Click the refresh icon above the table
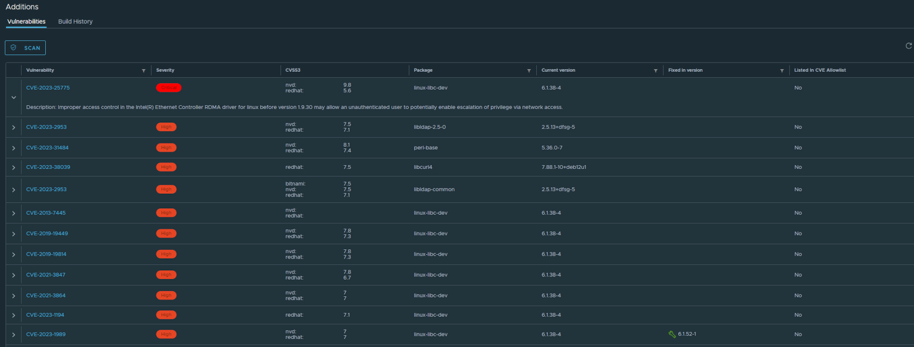Screen dimensions: 914x347 click(908, 46)
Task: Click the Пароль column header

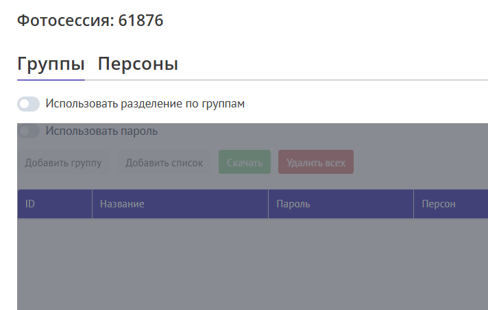Action: tap(293, 204)
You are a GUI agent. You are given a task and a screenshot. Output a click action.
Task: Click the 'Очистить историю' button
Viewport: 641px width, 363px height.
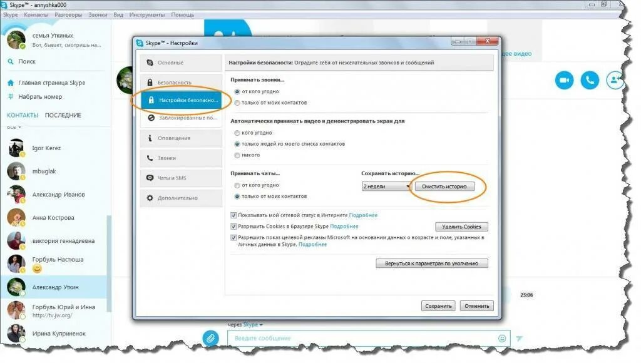tap(445, 187)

-- -- --

Please render the records as a JSON list of strings, one string per line, starting at the line that contains "Task: Click the Пароль column header" and continuing through the end of the records. Leave out blank lines and the pictures.

[
  "Task: Click the Пароль column header",
  "Action: tap(293, 204)",
  "You are a GUI agent. You are given a task and a screenshot. Output a click action.",
  "Task: Click the 'Очистить историю' button",
  "Viewport: 641px width, 363px height.",
  "tap(445, 187)"
]